TEXTO DE ESTUDIO
╭──
«Asahara quiso que me acostara con él»

HARUMI IWAKURA (nacida en 1965)

Iwakura nació en la prefectura de Kanagawa. Bella, esbelta, atractiva, baste decir que es una de las «bellezas de Aum» de las que tanto se ha hablado. Sonríe en todo momento, es atenta con su invitado y, aunque no es particularmente elocuente, contesta de buena gana a todas las preguntas que le hago. Se fija en pequeños detalles y da la impresión de ser, en el fondo, una persona muy fuerte.

Al acabar el instituto entró a trabajar en una oficina y empleaba casi todo su tiempo y dinero en divertirse. Poco a poco, sin embargo, se cansó de esa vida y empezó a sentirse atraída por Aum Shinrikyo, organización sobre la que le habían hablado. Dejó su trabajo y se hizo monja.

Durante mucho tiempo fue una de las personas especiales de Shoko Asahara, pero ocurrió algo, se le administraron electrochoques y perdió la memoria. Después de eso vivió mucho tiempo en un estado de casi completa desmemoria y no recuperó el sentido hasta poco antes del atentado con gas. Por eso sus recuerdos de Aum son fragmentarios. Su vida anterior y posterior a Aum la recuerda claramente, pero le resulta imposible dar cuenta cabal de los dos años que pasó en Aum.
╰──
REQUISITOS DEL EJERCICIO
[1] Según el texto de estudio, ¿en qué prefectura nació Harumi Iwakura?
[2] Enumera los adjetivos con que el texto de estudio describe el aspecto físico de Harumi Iwakura.
El material procede de una fuente distinta a la del texto de estudio.

MATERIAL PROPORCIONADO
╭──
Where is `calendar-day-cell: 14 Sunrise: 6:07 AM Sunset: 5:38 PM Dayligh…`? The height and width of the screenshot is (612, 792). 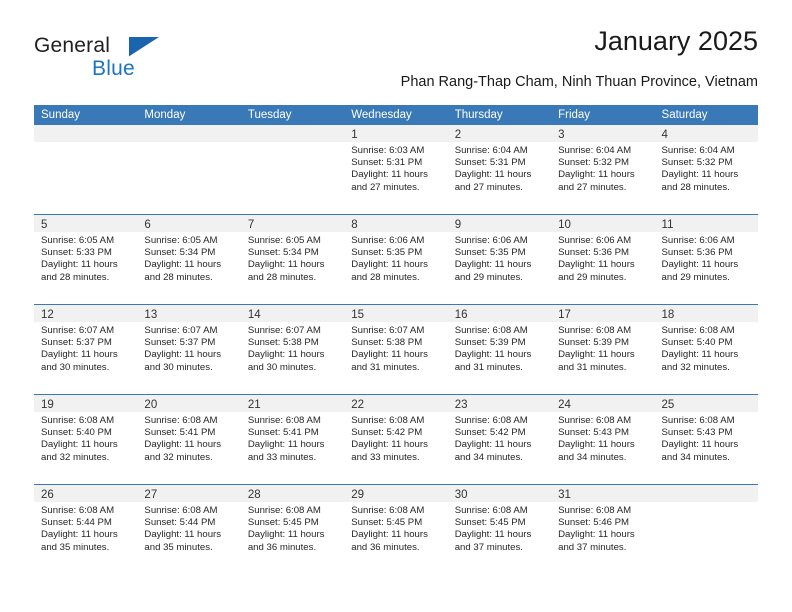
╰──
RESPUESTAS POR APARTADO
[1] En la prefectura de Kanagawa.

[2] Bella, esbelta, atractiva.